Entries supplied START

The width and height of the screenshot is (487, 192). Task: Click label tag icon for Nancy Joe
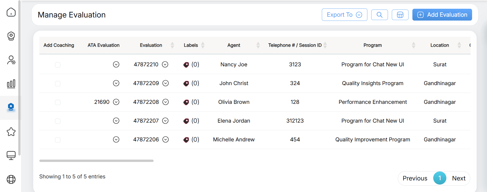coord(186,65)
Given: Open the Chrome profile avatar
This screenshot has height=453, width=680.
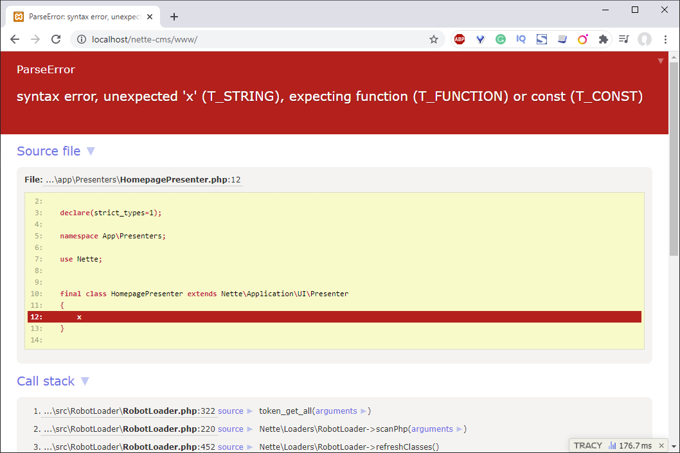Looking at the screenshot, I should (x=644, y=39).
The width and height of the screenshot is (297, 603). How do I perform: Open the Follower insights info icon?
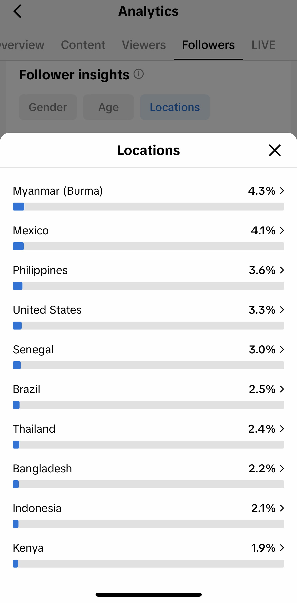139,74
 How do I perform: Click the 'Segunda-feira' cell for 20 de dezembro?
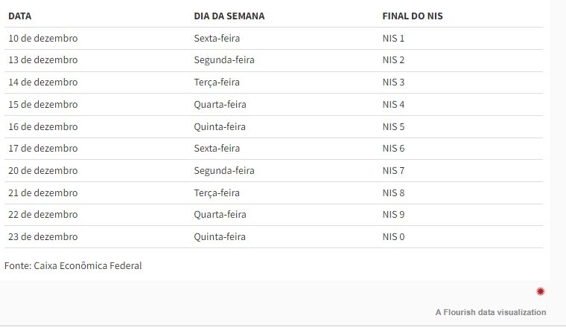223,171
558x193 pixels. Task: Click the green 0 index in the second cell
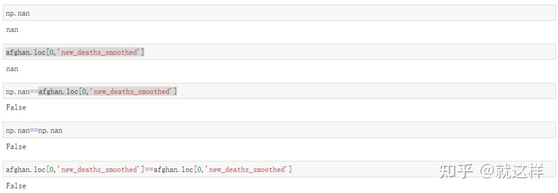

Entries supplied END

**Exercise prompt**
The reply should consist of the listing restated word for word, with its pictures removed.

**Reply to the task**
The width and height of the screenshot is (487, 192). Task: Click label tag icon for Nancy Joe
coord(186,65)
Given: Open the Chrome profile avatar
This screenshot has height=453, width=680.
Looking at the screenshot, I should (x=644, y=39).
The width and height of the screenshot is (297, 603). How do I perform: Open the Follower insights info icon?
139,74
 How do I perform: Click the 'Segunda-feira' cell for 20 de dezembro?
223,171
558x193 pixels. Task: Click the green 0 index in the second cell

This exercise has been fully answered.